The only downside I can see is the increase in embodied energy for building, as structures need to be more massive to cope with the weights of green roofs. However with lightweight substrates, and typical over-engineering of most buildings, this may not be too great a factor.
Hanging gardens aren’t new (for recent decades), nor confined to Europe. In the early 1980s, they were blooming in Singapore/ HK; Stephan (Qld’s flamboyant hair-dresser) built a roof jungle on top of his Briz penthouse; even the designers of our new Parliament House, Canberra, put a lawn on the roof.
But, as SE QLDers know, water-hungry gardens are not a good in drought periods; which, according to the more alarmist CC lobbyists, will become more of a problem in the future as warming continues. As in SEQ’s current crisis, most grey water needs to be harvested for recycling, just to keep cities & their industries going. How bad? In the gap between desperate water restrictions & legislation to re-introduce domestic rain-water tanks, we had to have 5 of our big trees removed because lack of water had made them dangerous!
This is Australia, folks! South of the Tropic, even coastal cities have water problems. Of our capital cities, Brisbane, Canberra, Melbourne, Adelaide & Perth will, in the long term, have continuing major water problems, and Sydney & Hobart will from time to time.
If those alarmist scenarios become reality, all rain water will need to go into either city aquifers or through household toilets & washing machines.
Plant Oz natives, perhaps? Gum trees do well in drought conditions - ask Canberrans! - but, highly flammable, they come as a terrible cost - ask Canberrans (& residents in Sydney’s leafy semi-rural areas and Melbourne’s Dandenongs) about that, too.
In Oz, the real “green” solution is buy-back of stations and farms in marginal areas, and reafforestation of native flora through the vast, once-treed reaches of inland Australia; but even this will be water-expensive in the short term.
That is a good find, Mercurius. The pros and cons are con water pro cooling cities and suburbs less airconditioning potentially less extreme weather events (hail). I am a fan though regardless.
Caution.
There was a famous ivied wall in Paddington, really old and beautiful. The business that owned the wall got in a contractor to clean up the pathway that the ivy wall lined. Very thorough worker cleaned away all of the undergrowth all of the way to the wall which included cutting through the main root trunks of the ivy. It is now a plain terrace wall. That’s how I heard it anyway.

DATA.
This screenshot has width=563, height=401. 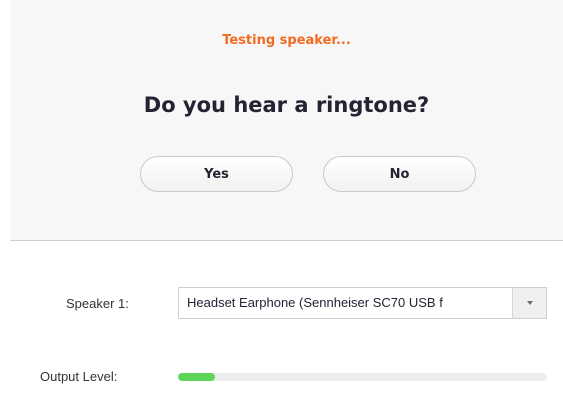 I want to click on speaker-label: Speaker 1:, so click(x=98, y=304).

WHAT THE EXERCISE ASKS.
Transcribe the passage of the green roofs discussion that starts with "Hanging gardens aren’t" and ends with "on the roof.". These lines play no part in what comes next.

SOLUTION.
Hanging gardens aren’t new (for recent decades), nor confined to Europe. In the early 1980s, they were blooming in Singapore/ HK; Stephan (Qld’s flamboyant hair-dresser) built a roof jungle on top of his Briz penthouse; even the designers of our new Parliament House, Canberra, put a lawn on the roof.